In general using manual allocation (x = omp_alloc(...)) with a suitable allocator can manually avoid the problem by using pinning or large pages or … Without knowing the algorithm it is hard to have a generic solution.

If there such a concurrent access issue occurs for compiler generated code or with the run-time library, we should definitely try to fix it; for user code, it is probably hopeless in the generic case.

* * *

I actually tried to find an OpenMP target-offload benchmark, possibly for USM, but I failed. Most seem to be either not available or seriously broken – when testing starts by fixing OpenMP syntax bugs, it does not increase the trust in the testcase. — Can you suggest a testcase?

I don't have a good one, but a dumb memory copy should show the difference between fine and coarse grained memory.

* * *

The CUDA Managed Memory and AMD Coarse Grained memory implementation uses proper page migration and permits full-speed memory access on the device (just don't thrash the pages too fast).

As written, in my understanding that is what happens with HMM kernel support for any memory that is not explicitly pinned. The only extra trick an implementation can play is pinning the page – such that it knows that the memory host does not change (e.g. won't migrates to the other NUMA memory of the CPU or to swap space) such that the memory can be directly accessed.

I am pretty sure that's the reason, e.g., CUDA pinned memory is faster – and it might also help with HMM migration if the destination is known not to change; no idea whether the managed memory routines play such tricks or not.

I think I already explained this, for AMD at least.

Another optimization opportunity exists if it is known that the memory won't be accessed by host until the kernel ends, but I don't see this guaranteed in general in user code.

* * *

On AMD MI200, your check broken my USM testcases (because the code they were testing isn't active).  This is a serious performance problem.
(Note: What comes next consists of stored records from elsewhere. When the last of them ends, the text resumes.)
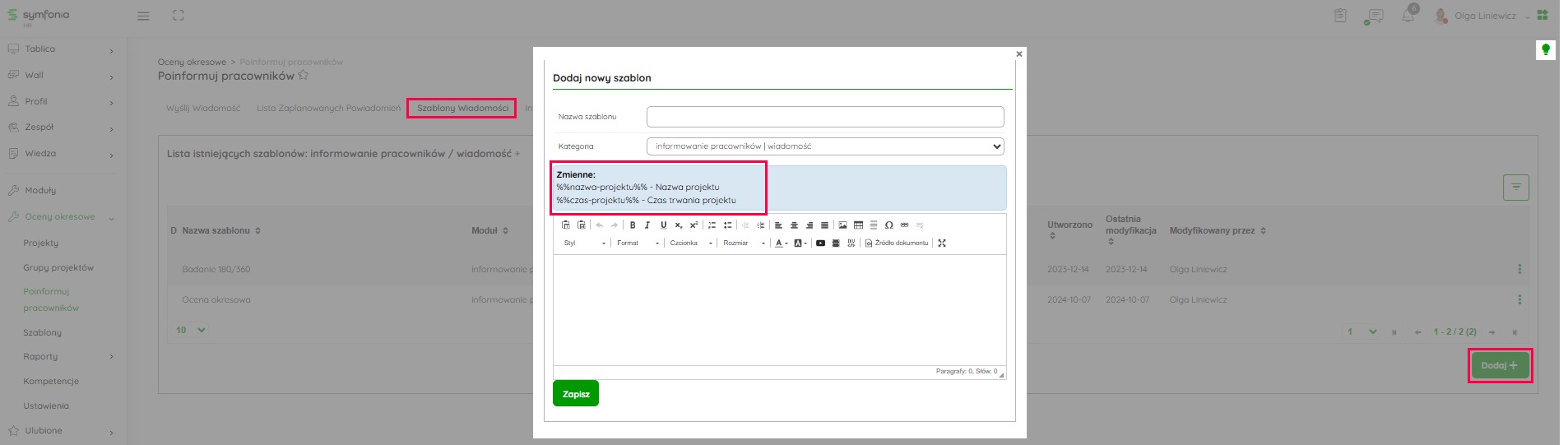Click the numbered list icon
Image resolution: width=1568 pixels, height=445 pixels.
point(712,225)
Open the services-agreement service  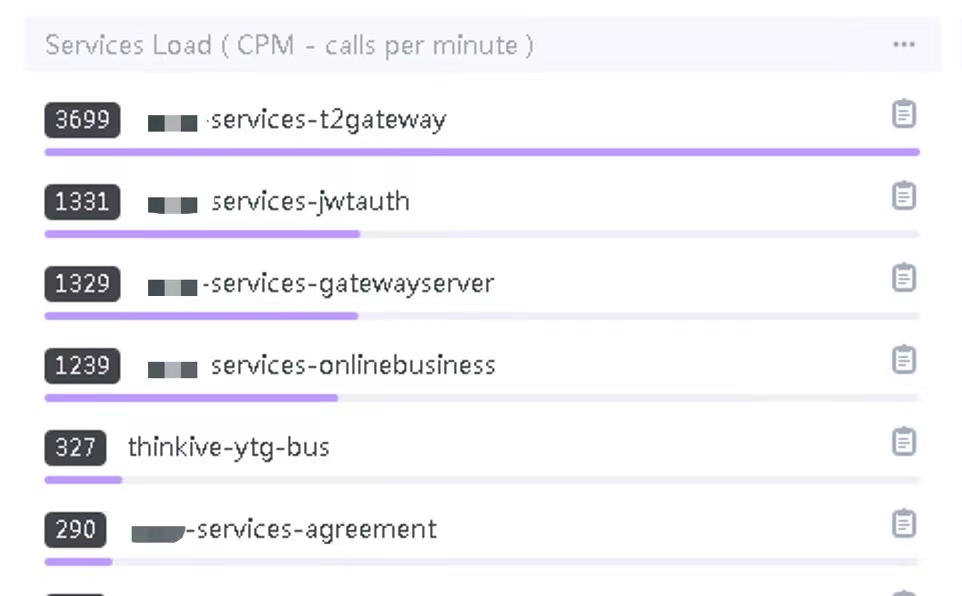(284, 530)
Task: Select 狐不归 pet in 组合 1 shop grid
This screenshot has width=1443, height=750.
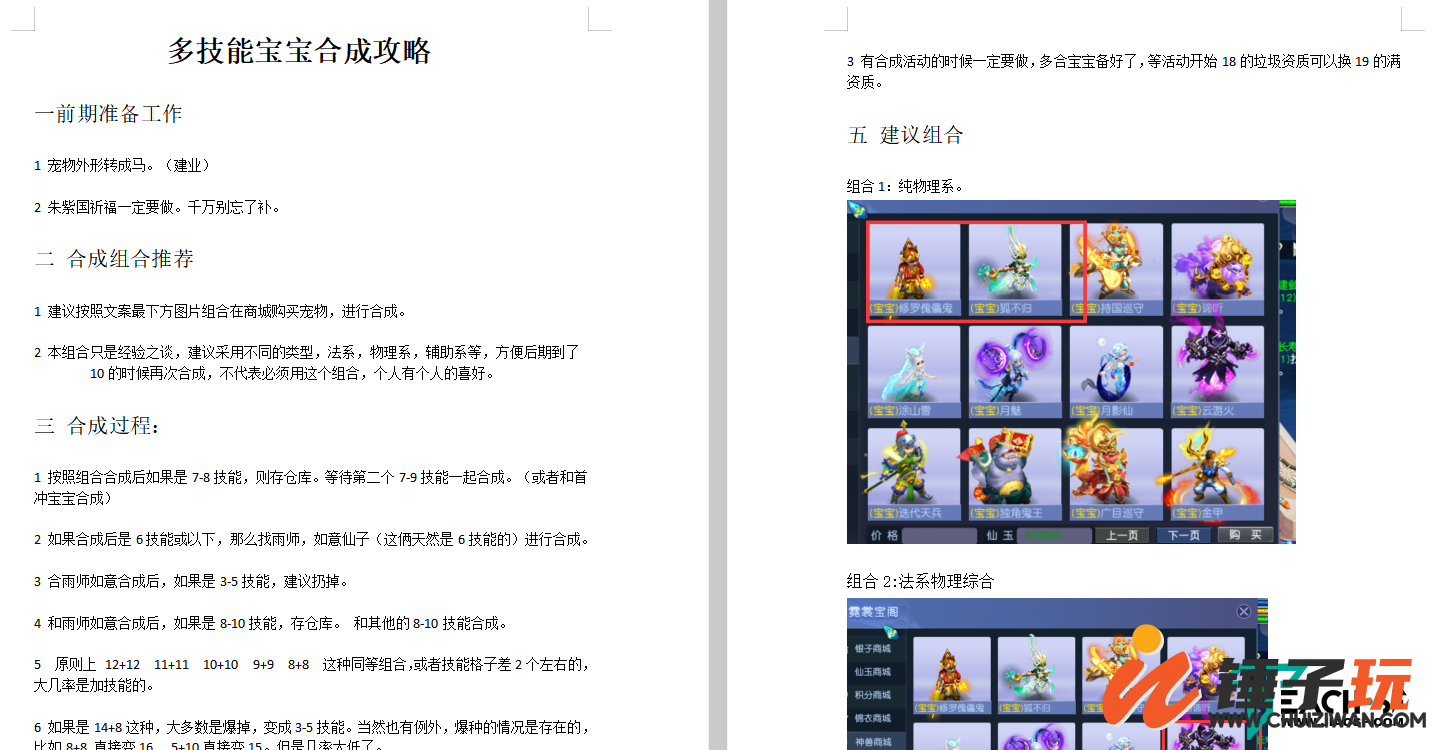Action: pyautogui.click(x=1015, y=270)
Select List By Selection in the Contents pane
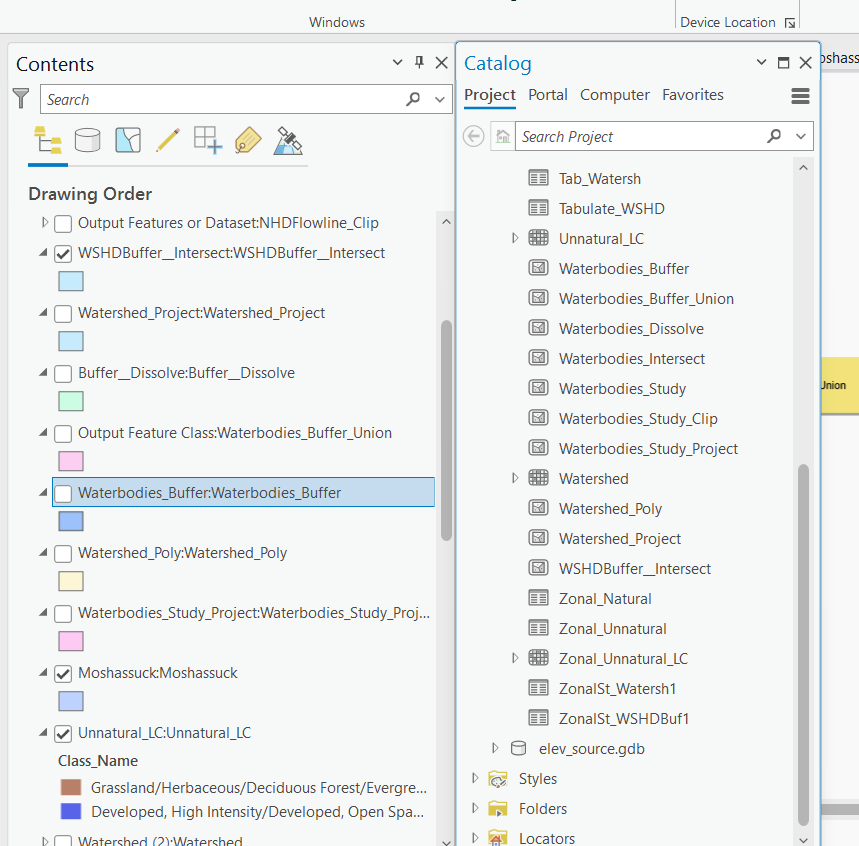Viewport: 859px width, 846px height. [127, 140]
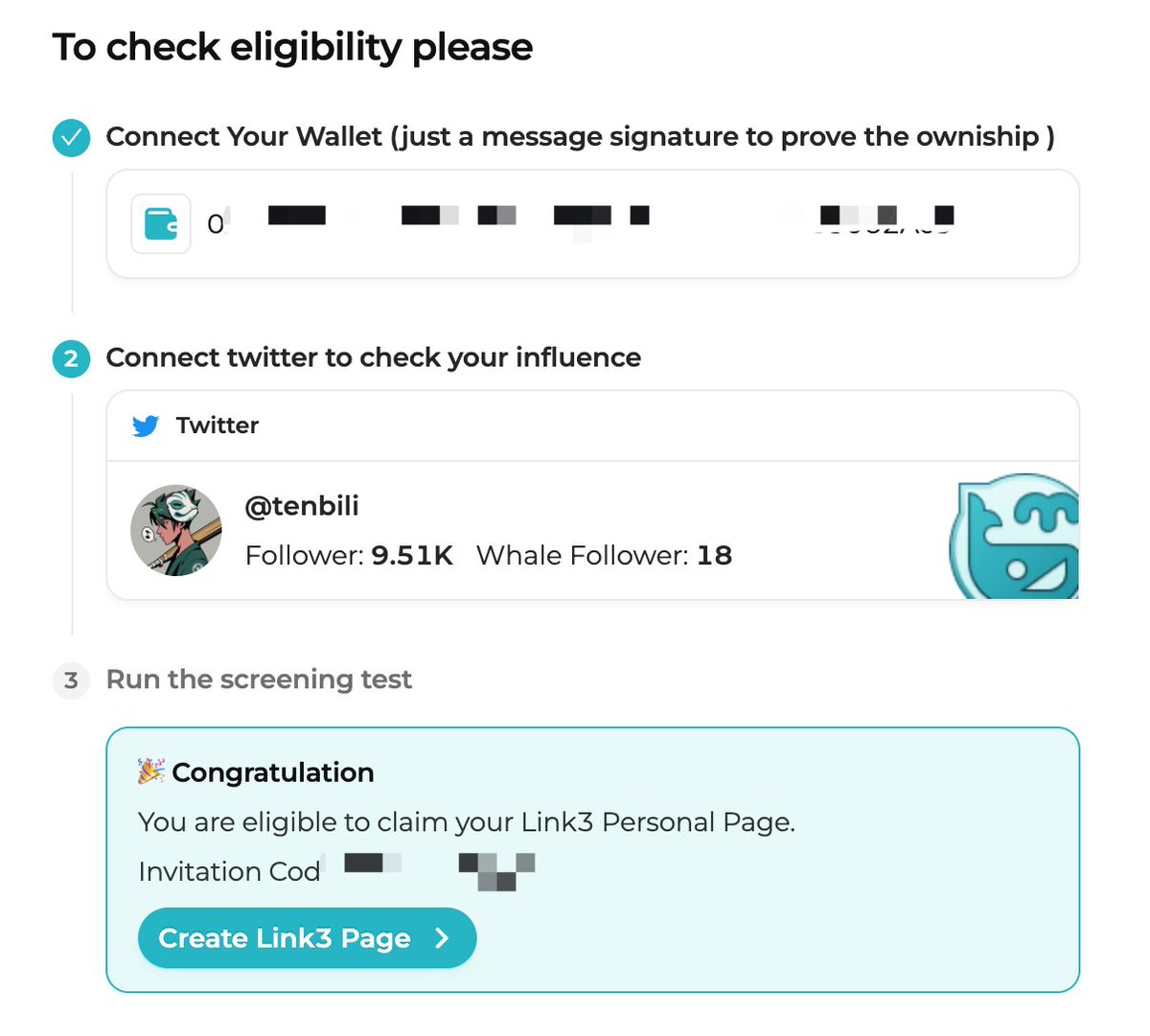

"I need more data." — First, a valid USM testcase should not be broken in the mainline. Secondly, I don't see how a generic testcase can have a performance issue when USM works. And, I didn't see a test fail on mainline when testing on an MI200 system and on Summit as PowerPC + Volta + Nvlink system. Admittedly, I have not run the full testsuite on my laptop, but I also didn't see issues when testing a subset.

The testcase concerns the new ompx_host_mem_alloc that is explicitly intended to allocate memory that is compatible with libraries using malloc when the compiler is intercepting malloc calls.

In this case an explicit mapping is supposed to work as if USM isn't enabled (unless the memory is truly shared), but your patch can't tell the difference between malloc-intercepted USM and true shared memory, so it disables the mapping for ompx_host_mem_space also.

Additionally, If a specific implementation is required, well, then we have two ways to ensure that it works: effective target checking and using command line arguments. I have the feeling, you would like to use -foffload-memory=managed (alias 'unified') for that testcase.

We could use "managed" but that's not the OpenMP term. The intended purpose of "-foffload-memory=unified" is to be *precisely* the same as "require unified_shared_memory" because it was perceived that USM could improve the performance of some benchmarks, but you're not allowed to modify the source code.

And finally: As I keep telling: I do believe that -foffload-memory=managed/pinned has its use and should land in mainline. But that it shouldn't be the default.

No, it's absolutely not the default.


Tobias

PS: I would love to do some comparisons on, e.g., Summit, my laptop, MI210, MI250X of host execution vs. USM as implemented on mainline vs. -foffload-memory= managed USM – and, in principle, vs. mapping. But I first need to find a suitable benchmark which is somewhat compute heavy and doesn't only test data transfer (like BabelStream).

Actually, I think testing only data transfer is fine for this, but we might like to try some different access patterns, besides straight linear copies.